A major outage at Amazon Web Services (AWS) this morning disrupted large parts of the internet — taking down or slowing platforms including Snapchat, Fortnite, Signal, and multiple UK banking apps.
The issue originated in AWS’s US-East-1 (Northern Virginia) region, one of the busiest zones in Amazon’s global network. AWS reported “elevated error rates and latencies” across key systems such as DynamoDB and networking components, later confirming that services were “showing signs of recovery.”
There’s no evidence of a cyberattack at this stage. The cause appears to be a service failure, but the impact was global — and it highlights just how interconnected today’s infrastructure has become.
When one region of a major cloud provider goes offline, ripple effects reach far beyond its own customers. Dependencies such as identity, CDN, and third-party APIs amplify the impact.
From a user and business standpoint, service outages often mimic the symptoms of cyber incidents. Having a clear internal process for differentiating failure from attack helps avoid panic and misinformation.
Most organisations invest heavily in cyber protection — but far fewer test for vendor or regional downtime. Multi-cloud or hybrid approaches, and tested failover procedures, can limit exposure.
For customer-facing organisations, silence during an outage can do more damage than downtime itself.
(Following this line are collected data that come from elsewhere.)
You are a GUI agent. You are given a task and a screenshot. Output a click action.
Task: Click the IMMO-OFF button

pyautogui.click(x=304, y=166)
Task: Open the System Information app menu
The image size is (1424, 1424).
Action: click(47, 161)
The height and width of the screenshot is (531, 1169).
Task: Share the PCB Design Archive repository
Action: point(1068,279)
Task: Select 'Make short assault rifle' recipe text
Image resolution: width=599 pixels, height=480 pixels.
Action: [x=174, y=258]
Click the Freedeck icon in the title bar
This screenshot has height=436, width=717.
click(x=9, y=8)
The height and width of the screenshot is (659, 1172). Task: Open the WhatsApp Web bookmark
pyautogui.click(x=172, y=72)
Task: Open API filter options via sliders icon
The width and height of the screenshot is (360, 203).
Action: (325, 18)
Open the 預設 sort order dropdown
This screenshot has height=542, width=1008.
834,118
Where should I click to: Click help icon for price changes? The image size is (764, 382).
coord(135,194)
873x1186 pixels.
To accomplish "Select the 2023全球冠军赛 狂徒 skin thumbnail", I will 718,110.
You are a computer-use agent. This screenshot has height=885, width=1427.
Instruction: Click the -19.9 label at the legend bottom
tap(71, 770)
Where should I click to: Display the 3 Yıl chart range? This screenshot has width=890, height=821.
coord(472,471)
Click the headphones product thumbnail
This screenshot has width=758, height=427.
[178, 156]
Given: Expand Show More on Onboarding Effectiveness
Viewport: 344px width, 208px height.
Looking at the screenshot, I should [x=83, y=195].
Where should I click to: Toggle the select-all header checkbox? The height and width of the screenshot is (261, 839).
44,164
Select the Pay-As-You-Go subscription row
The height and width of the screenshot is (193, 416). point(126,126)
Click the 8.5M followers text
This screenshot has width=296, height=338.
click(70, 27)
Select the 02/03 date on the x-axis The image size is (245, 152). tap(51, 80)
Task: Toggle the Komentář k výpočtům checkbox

Quick, transparent updates matter.
✅ Review where your workloads and dependencies sit — are you regionally or vendor-concentrated?
✅ Check incident response plans include “vendor outage” scenarios, not just attacks.
✅ Prepare comms templates for service degradation events.
✅ Watch for opportunistic phishing activity post-incident.
This wasn’t a cyberattack — but it disrupted millions of users.
Outages like this remind us that availability is a core part of security, and resilience depends as much on architecture and communication as it does on defences.